When the number of features p is large, there tends to be a deterioration in the performance of KNN and other local approaches that perform prediction using only observations that are near the test observation for which a prediction must be made. This phenomenon is known as the curse of dimensionality, and it ties into the fact that parametric approaches often perform poorly when p is large. We will now investigate this curse.

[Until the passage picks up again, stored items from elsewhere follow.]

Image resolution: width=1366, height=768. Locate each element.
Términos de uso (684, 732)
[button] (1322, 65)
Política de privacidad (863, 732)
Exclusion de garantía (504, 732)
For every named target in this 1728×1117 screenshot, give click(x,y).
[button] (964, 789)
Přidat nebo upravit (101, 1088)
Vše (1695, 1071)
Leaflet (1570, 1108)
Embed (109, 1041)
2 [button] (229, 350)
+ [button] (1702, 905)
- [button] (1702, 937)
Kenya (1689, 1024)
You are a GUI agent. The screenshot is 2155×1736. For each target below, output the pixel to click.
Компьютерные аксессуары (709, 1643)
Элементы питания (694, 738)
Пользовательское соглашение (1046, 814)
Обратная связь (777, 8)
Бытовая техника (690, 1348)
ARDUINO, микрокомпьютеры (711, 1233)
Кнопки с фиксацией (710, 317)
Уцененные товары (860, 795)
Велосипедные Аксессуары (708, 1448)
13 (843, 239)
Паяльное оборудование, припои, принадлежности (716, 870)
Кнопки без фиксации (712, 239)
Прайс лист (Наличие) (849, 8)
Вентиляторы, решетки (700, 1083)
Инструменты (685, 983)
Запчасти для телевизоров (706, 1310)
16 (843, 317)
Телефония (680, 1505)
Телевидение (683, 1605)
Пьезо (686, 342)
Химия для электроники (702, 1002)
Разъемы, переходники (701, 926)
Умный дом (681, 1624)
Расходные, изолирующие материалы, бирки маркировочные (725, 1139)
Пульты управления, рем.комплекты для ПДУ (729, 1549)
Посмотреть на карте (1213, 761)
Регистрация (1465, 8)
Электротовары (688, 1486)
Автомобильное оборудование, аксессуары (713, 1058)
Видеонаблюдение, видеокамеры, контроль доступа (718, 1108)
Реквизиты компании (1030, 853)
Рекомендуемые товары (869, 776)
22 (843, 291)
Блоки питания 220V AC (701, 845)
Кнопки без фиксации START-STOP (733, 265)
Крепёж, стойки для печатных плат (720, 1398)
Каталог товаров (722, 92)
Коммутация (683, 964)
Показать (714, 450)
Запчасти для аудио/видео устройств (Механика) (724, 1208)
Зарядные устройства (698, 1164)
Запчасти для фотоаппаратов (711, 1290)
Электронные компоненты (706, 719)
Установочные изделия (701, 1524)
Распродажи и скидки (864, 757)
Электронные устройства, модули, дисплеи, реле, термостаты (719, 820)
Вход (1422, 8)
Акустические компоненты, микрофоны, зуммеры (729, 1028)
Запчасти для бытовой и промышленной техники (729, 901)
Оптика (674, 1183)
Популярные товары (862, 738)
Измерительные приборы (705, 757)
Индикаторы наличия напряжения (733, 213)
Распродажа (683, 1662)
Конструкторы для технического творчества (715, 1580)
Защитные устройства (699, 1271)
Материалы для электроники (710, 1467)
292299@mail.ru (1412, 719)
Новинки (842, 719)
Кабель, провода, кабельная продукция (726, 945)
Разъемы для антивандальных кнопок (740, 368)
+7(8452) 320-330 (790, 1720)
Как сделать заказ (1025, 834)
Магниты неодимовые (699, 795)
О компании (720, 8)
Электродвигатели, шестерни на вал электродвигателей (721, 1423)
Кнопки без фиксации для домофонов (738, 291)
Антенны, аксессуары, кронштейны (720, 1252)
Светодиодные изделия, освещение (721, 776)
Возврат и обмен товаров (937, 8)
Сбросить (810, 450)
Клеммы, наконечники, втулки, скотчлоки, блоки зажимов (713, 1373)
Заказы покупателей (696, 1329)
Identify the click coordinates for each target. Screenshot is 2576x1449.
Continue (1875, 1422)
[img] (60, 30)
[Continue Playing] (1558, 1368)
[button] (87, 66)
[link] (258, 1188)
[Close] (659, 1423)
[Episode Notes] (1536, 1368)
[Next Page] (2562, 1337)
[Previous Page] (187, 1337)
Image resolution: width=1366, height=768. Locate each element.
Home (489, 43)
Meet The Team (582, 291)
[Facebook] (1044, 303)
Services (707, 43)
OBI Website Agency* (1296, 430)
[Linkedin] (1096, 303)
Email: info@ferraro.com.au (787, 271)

(a) Suppose that we have a set of observations, each with measurements on p = 1 feature, X. We assume that X is uniformly (evenly) distributed on [0, 1]. Associated with each observation is a response value. Suppose that we wish to predict a test observation’s response using only observations that are within 10% of the range of X closest to that test observation. For instance, in order to predict the response for a test observation with X = 0.6, we will use observations in the range [0.55, 0.65]. On average, what fraction of the available observations will we use to make the prediction?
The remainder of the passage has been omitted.